As we began to renovate the home, using our newfound skills from building, we also began cultivating relationships within the city and with the neighbors directly on either side of us. This sense of community was probably the only thing missing from the tiny house, which was deliberately built on private land in the mountains.
If the legacy of the tiny house movement results in individuals and families being more deliberate about the homes they choose to live in, then I believe we have achieved success. It isn't about the size of the house. It is never about the house.
I don't mean for this to be a small versus tiny discussion, as I see them as both valid choices. A small home can be anything from an apartment or condo to a single family home, generally below 1,000 square feet. Though definitions in the small and tiny home arena are often nebulous.
But what are the benefits of choosing a small home? Here are some of the lessons I've learned.
- Reduced financial burden. Little or no mortgage, reduced utility bills, smaller property tax.
- Less space to clean inside. It takes us only slightly more time to clean the city house as it takes to clean the tiny house. And we keep it neat, as a result of our new lifestyle.
- Smaller yard to maintain outside. Very little to mow. Very little to landscape. It takes care of itself.
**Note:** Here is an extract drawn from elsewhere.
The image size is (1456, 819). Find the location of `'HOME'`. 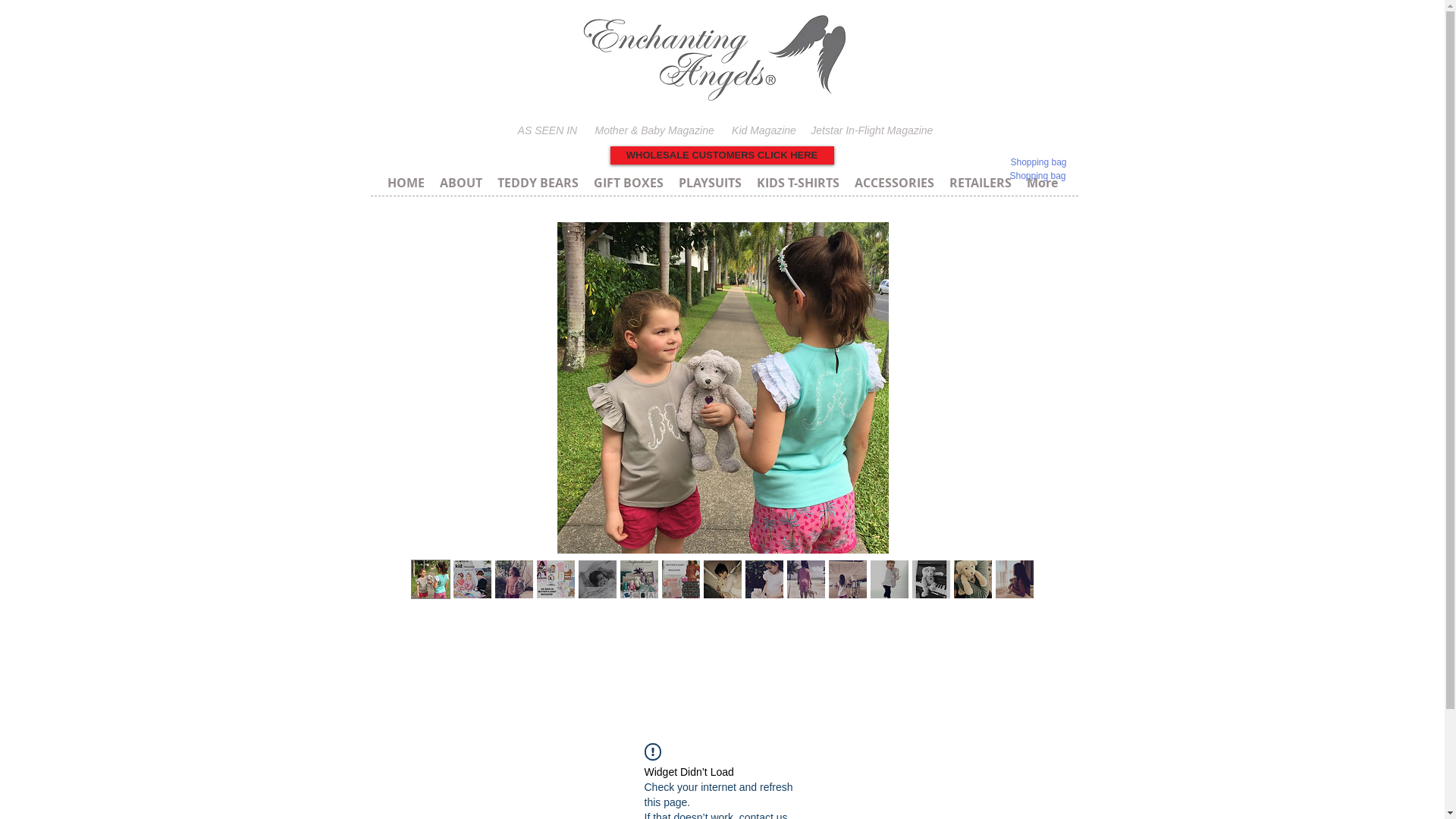

'HOME' is located at coordinates (405, 180).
You can do the work you want to do without worrying about what you have to do.
- Choice of location. Do you want country or city? Do you want shared walls or single family?
- Easier to comply with code and zoning. Are you worried about having a place to park your tiny house on wheels? Foundation homes, either small single family or Accessory Dwelling Units, might be a good compromise.
But when we started spending more time in our city house we realized that living close to the city was important to us. We realized that having good neighbors was important to us. We realized that we could use the same lessons we learned in building the tiny house, both practical and emotional, to make living in this bungalow a success. Small living and tiny living are two sides of the same coin.